Supplied data start
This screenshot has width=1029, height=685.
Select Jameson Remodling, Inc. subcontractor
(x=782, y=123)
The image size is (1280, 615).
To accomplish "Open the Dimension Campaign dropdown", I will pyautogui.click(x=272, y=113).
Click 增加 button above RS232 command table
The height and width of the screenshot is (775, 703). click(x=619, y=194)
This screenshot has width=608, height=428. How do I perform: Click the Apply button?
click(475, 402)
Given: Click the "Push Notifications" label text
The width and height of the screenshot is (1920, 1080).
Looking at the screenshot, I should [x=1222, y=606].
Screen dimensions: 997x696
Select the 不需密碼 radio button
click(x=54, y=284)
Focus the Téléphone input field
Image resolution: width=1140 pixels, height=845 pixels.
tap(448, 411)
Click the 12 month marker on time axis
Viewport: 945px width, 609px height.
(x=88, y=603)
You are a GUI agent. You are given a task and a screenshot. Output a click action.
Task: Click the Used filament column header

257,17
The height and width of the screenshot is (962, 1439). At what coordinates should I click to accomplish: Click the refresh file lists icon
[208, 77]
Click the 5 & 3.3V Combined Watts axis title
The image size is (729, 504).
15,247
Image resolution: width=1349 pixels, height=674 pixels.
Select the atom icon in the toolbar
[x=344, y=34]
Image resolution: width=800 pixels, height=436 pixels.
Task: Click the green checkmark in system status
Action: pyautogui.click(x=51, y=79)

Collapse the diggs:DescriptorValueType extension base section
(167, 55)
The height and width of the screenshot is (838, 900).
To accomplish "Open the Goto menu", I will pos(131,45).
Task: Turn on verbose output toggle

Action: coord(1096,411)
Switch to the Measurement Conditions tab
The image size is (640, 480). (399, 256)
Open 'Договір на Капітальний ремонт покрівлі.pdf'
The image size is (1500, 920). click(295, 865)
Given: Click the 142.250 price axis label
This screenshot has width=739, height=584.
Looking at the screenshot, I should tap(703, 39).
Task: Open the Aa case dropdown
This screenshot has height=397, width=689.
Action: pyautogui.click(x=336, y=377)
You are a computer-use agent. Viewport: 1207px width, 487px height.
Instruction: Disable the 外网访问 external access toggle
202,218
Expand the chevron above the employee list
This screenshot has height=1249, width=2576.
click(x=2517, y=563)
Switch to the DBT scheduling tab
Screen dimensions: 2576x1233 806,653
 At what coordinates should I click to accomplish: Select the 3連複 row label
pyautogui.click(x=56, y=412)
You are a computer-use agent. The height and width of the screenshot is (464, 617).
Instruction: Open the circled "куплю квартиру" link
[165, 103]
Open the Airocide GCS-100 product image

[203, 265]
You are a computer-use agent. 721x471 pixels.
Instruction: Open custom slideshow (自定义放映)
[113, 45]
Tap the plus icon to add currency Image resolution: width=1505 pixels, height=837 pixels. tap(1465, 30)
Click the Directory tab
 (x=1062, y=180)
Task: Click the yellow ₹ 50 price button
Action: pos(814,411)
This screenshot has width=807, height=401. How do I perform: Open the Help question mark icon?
Supplied data end
Retype the lines from the one containing "Click 增加 button above RS232 command table" through the one containing "Action: pyautogui.click(x=336, y=377)", both included, without changing anything in them.

Click 增加 button above RS232 command table
The height and width of the screenshot is (775, 703). click(x=619, y=194)
This screenshot has width=608, height=428. How do I perform: Click the Apply button?
click(475, 402)
Given: Click the "Push Notifications" label text
The width and height of the screenshot is (1920, 1080).
Looking at the screenshot, I should [x=1222, y=606].
Screen dimensions: 997x696
Select the 不需密碼 radio button
click(x=54, y=284)
Focus the Téléphone input field
Image resolution: width=1140 pixels, height=845 pixels.
tap(448, 411)
Click the 12 month marker on time axis
Viewport: 945px width, 609px height.
(x=88, y=603)
You are a GUI agent. You are given a task and a screenshot. Output a click action.
Task: Click the Used filament column header

257,17
The height and width of the screenshot is (962, 1439). At what coordinates should I click to accomplish: Click the refresh file lists icon
[208, 77]
Click the 5 & 3.3V Combined Watts axis title
The image size is (729, 504).
15,247
Image resolution: width=1349 pixels, height=674 pixels.
Select the atom icon in the toolbar
[x=344, y=34]
Image resolution: width=800 pixels, height=436 pixels.
Task: Click the green checkmark in system status
Action: pyautogui.click(x=51, y=79)

Collapse the diggs:DescriptorValueType extension base section
(167, 55)
The height and width of the screenshot is (838, 900).
To accomplish "Open the Goto menu", I will pos(131,45).
Task: Turn on verbose output toggle

Action: coord(1096,411)
Switch to the Measurement Conditions tab
The image size is (640, 480). (399, 256)
Open 'Договір на Капітальний ремонт покрівлі.pdf'
The image size is (1500, 920). click(295, 865)
Given: Click the 142.250 price axis label
This screenshot has width=739, height=584.
Looking at the screenshot, I should tap(703, 39).
Task: Open the Aa case dropdown
This screenshot has height=397, width=689.
Action: pyautogui.click(x=336, y=377)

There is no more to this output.